━━━━━ DATA ━━━━━

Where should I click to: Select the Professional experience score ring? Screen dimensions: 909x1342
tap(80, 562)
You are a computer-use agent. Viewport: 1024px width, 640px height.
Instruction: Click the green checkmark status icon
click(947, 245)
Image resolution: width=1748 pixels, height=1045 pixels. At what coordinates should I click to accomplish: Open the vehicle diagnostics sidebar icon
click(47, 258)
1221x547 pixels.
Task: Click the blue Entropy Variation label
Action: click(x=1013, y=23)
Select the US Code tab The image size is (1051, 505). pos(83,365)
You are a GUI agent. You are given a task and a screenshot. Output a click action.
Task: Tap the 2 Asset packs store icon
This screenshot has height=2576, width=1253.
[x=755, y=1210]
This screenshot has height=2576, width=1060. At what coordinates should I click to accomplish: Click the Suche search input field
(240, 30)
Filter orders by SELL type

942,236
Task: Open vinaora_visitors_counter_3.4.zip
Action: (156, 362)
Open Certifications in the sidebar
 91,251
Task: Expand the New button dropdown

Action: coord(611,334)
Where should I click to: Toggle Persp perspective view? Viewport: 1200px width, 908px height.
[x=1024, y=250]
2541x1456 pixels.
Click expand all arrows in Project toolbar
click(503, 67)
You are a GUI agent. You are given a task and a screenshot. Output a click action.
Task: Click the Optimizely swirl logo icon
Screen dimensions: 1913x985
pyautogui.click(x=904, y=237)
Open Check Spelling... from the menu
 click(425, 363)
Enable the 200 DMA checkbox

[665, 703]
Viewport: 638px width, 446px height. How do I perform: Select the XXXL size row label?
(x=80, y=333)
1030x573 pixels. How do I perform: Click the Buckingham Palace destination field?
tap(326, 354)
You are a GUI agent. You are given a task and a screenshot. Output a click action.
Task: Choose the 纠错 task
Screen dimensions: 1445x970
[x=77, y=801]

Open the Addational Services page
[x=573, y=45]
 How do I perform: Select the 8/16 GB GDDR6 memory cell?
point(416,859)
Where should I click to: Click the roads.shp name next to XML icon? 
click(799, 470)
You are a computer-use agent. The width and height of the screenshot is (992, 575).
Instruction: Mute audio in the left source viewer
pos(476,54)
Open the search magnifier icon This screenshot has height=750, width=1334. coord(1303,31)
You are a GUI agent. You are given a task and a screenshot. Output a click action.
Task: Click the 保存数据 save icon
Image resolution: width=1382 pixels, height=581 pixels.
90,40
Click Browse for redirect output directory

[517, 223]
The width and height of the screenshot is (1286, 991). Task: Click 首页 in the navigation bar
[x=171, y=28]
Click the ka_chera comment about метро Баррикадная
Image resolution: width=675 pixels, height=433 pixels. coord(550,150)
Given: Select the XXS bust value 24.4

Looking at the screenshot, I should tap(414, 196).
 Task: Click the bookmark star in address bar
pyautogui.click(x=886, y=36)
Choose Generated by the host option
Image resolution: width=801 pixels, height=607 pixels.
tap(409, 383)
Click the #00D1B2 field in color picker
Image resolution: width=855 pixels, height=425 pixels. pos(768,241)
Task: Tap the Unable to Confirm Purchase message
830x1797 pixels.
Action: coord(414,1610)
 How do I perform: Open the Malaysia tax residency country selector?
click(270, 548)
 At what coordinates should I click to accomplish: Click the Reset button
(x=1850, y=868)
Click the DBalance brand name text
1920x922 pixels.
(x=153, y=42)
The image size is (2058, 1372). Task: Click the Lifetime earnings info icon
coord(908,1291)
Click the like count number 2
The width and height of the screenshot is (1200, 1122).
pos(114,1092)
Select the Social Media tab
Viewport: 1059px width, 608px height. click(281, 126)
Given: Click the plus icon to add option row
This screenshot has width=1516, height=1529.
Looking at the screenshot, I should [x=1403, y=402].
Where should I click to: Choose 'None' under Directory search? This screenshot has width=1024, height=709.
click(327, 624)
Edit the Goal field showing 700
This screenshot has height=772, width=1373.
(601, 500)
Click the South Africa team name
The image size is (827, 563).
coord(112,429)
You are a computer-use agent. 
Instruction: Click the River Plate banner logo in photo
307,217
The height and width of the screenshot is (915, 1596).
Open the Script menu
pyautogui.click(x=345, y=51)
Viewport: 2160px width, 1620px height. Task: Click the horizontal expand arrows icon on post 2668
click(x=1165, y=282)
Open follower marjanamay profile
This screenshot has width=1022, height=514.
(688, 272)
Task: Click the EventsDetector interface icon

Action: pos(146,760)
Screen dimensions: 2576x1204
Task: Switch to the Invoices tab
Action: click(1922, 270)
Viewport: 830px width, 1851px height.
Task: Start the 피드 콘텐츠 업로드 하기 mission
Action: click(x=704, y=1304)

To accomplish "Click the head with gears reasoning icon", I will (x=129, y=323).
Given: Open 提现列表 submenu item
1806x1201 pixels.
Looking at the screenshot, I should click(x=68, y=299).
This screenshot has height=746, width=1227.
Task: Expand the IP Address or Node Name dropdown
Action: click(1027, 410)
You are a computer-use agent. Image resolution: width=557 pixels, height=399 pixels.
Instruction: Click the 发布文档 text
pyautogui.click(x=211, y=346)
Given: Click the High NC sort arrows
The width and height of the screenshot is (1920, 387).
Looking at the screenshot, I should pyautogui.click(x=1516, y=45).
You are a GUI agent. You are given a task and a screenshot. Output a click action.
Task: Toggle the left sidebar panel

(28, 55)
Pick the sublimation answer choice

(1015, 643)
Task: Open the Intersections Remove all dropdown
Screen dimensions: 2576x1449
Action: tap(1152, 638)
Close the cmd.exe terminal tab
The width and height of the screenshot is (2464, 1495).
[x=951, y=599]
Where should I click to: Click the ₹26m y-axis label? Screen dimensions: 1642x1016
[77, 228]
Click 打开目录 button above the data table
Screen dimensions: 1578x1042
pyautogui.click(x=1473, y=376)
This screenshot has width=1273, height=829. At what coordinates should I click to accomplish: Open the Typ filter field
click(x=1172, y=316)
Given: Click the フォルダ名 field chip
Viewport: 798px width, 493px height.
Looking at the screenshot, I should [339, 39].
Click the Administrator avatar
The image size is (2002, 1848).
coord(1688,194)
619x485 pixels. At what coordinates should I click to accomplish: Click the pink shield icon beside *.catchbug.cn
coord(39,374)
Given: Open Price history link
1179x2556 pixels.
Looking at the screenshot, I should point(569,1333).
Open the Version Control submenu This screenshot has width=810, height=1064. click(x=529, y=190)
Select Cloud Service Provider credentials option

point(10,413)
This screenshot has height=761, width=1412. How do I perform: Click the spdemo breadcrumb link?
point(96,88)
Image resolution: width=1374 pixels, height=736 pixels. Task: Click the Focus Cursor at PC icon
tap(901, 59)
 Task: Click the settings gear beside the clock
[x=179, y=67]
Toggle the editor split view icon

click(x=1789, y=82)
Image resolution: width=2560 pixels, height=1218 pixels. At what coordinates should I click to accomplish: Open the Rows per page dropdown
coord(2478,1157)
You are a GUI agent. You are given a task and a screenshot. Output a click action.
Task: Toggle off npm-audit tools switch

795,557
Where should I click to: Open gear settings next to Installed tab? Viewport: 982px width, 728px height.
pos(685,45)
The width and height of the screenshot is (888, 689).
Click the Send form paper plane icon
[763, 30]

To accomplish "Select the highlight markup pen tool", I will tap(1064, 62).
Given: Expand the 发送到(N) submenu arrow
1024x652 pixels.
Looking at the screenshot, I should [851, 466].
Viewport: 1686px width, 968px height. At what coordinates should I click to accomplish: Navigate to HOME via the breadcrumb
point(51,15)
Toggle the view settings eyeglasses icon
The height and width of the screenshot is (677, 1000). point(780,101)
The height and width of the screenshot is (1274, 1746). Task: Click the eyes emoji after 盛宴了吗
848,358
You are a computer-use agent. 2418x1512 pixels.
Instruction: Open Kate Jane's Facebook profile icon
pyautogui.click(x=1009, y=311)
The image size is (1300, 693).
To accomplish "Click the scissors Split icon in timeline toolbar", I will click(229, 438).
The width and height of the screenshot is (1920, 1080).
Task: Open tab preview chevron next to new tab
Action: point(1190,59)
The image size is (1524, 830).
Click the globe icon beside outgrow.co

━━━━━

_SHORT TASK_:
Reproduce the lines from the line containing "Open Certifications in the sidebar" through the line containing "click(503, 67)", both included, requests and all. Multiply every coordinate in the answers by 2.35 and round each result to the nearest whole number, rounding halves up.

_EXPECTED ANSWER_:
Open Certifications in the sidebar
 214,590
Task: Expand the New button dropdown

Action: coord(1436,785)
Where should I click to: Toggle Persp perspective view? Viewport: 1200px width, 908px height.
[x=2406, y=588]
2541x1456 pixels.
Click expand all arrows in Project toolbar
click(1182, 157)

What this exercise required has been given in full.